I know so many people who only order mussels when they’re out to eat but they take seconds to cook up plus they elevate a normal night eating at home into something special. This meal is sure to summon in fresh summer time flavors and is a perfect appetizer or dinner for one. That’s right, belly up to the dinner table and this dish can be all yours, I think I scarfed these down in less than 10 minutes.
- 1 lb mussels, cleaned
- 1 Tbs extra virgin olive oil
- ½ onion, diced
- 1 garlic clove, sliced thin
- 10 cherry tomatoes, quartered
- 1 corn on the cob, kernels removed
- 1 tsp salt
- ½ tsp black pepper
- ¼ c dry white wine (pinot grigio or sauvignon blanc)
- In a deep pot, heat evoo on medium low and add in the onions and garlic. Season with ½ teaspoon of salt and sweat the vegetables for 5 minutes.

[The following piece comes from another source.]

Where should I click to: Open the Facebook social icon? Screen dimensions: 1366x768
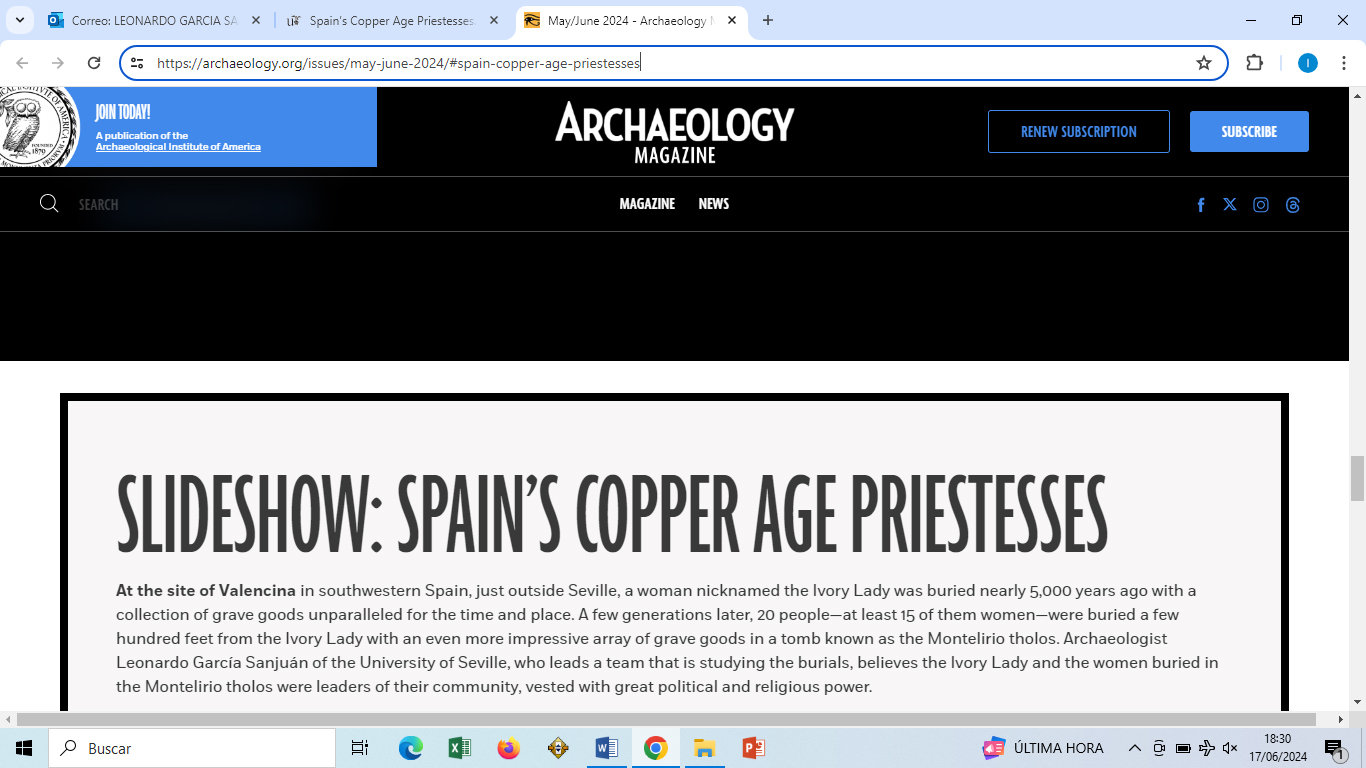1201,205
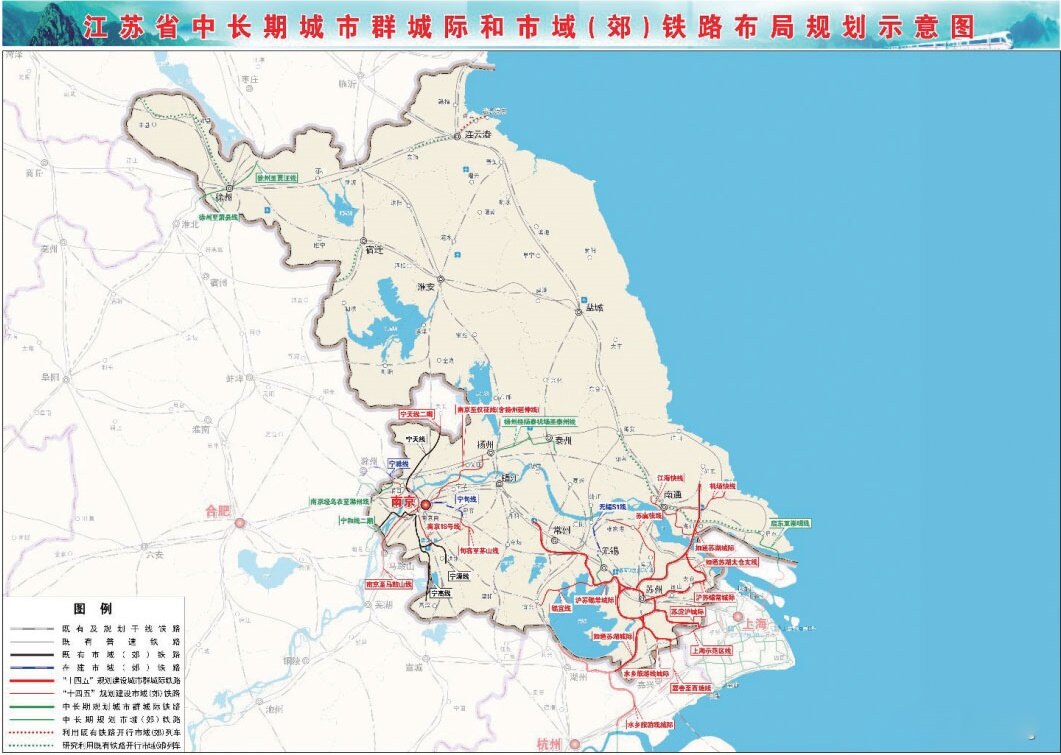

- Add in the cherry tomatoes and corn. Press on the tomatoes with the back of your wooden spoon to break them up a bit and get the juices flowing.
- Season with the other ½ teaspoon of salt and the black pepper. Cook for 5 more minutes.
- Increase heat to medium high and add in the white wine. Cook off for 3 minutes.
- Toss in the cleaned mussels and cover the pot to steam them open. It should take 3-4 minutes.
- Discard any mussels that don't open and serve immediately with a piece of crusty bread.